_TASK OBJECTIVE_
Reproduce each line from the records that holds "will".

Saved data entries
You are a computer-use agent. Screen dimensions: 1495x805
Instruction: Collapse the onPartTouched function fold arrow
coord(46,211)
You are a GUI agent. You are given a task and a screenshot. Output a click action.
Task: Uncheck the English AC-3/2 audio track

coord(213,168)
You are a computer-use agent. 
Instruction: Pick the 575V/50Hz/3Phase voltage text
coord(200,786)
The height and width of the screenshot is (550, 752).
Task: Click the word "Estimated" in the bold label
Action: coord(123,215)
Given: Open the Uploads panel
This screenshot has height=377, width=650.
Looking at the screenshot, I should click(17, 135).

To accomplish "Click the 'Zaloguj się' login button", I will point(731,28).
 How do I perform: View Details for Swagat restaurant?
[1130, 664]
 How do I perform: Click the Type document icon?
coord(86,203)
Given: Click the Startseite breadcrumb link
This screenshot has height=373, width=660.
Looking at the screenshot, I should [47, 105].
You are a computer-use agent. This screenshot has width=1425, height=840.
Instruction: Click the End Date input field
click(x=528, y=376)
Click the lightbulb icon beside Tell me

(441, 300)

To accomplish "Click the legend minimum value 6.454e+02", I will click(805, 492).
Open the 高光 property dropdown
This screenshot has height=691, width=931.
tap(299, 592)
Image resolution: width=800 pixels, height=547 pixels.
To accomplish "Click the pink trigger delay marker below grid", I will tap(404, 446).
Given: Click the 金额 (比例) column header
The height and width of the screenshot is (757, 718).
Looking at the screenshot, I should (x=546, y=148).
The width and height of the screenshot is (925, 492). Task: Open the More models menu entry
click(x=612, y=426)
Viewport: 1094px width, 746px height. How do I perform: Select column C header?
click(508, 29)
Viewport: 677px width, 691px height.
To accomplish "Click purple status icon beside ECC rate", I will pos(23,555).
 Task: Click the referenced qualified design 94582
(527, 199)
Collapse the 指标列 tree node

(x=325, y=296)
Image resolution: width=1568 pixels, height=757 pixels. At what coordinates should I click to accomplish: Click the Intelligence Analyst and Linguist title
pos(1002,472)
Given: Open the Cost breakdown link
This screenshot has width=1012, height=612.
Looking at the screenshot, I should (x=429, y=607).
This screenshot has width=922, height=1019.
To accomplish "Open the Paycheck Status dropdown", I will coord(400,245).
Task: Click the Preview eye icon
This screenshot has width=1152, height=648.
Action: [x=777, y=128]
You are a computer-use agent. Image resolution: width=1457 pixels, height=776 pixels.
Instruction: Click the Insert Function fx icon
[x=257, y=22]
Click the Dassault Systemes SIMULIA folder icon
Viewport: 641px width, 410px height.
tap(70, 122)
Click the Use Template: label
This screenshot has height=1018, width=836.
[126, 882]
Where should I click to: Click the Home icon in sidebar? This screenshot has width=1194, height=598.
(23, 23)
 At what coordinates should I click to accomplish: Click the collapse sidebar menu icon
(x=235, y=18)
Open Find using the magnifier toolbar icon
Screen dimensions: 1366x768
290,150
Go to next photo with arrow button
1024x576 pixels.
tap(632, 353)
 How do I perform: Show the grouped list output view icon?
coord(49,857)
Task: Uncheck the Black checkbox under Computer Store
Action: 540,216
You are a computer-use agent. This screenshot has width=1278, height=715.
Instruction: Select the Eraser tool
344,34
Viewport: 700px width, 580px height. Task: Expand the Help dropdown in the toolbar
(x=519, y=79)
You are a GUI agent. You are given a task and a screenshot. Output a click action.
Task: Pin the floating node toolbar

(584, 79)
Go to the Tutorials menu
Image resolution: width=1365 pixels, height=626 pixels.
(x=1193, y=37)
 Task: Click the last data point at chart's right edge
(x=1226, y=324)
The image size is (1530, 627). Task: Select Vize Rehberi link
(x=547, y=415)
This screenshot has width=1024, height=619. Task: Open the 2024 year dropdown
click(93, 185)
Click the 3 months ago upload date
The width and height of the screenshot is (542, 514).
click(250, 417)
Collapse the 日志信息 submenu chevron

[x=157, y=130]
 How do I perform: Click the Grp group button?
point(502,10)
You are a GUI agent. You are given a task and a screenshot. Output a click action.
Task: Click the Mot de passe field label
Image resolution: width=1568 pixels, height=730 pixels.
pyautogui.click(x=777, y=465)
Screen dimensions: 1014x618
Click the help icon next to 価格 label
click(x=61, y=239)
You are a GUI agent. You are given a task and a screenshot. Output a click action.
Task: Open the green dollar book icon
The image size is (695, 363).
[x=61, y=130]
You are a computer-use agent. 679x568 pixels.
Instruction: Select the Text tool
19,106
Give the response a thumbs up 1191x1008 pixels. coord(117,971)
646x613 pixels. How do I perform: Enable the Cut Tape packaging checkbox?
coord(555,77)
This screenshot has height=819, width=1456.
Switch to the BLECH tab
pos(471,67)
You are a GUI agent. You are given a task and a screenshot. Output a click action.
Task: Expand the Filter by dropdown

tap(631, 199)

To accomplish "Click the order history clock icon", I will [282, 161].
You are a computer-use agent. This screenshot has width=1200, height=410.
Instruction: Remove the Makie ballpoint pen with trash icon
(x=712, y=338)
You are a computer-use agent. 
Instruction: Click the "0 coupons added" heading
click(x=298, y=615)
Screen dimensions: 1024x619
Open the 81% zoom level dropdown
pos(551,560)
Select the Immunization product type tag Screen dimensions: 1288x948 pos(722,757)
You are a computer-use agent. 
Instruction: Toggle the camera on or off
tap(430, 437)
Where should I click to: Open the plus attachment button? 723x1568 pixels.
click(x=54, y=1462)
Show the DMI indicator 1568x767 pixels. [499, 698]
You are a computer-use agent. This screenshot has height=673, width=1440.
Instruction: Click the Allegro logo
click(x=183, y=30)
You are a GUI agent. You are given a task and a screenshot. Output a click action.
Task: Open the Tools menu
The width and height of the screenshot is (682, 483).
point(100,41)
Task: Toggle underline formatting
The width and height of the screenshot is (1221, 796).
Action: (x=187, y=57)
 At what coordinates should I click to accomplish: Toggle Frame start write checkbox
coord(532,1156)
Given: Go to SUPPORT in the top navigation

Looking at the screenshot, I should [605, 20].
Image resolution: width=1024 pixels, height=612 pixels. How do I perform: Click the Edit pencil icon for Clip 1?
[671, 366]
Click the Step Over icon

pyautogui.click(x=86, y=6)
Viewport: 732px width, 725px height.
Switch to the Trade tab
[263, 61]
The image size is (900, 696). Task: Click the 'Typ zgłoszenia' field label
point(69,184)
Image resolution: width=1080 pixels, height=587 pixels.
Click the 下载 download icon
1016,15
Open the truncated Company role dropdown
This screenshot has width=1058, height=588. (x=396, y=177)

_TASK ANSWER_
To accomplish "Click the 'Zaloguj się' login button", I will point(731,28).
To accomplish "Click the legend minimum value 6.454e+02", I will click(805, 492).
To accomplish "Click the pink trigger delay marker below grid", I will tap(404, 446).
To accomplish "Click purple status icon beside ECC rate", I will pos(23,555).
To accomplish "Open the Paycheck Status dropdown", I will coord(400,245).
To accomplish "Click the order history clock icon", I will [282, 161].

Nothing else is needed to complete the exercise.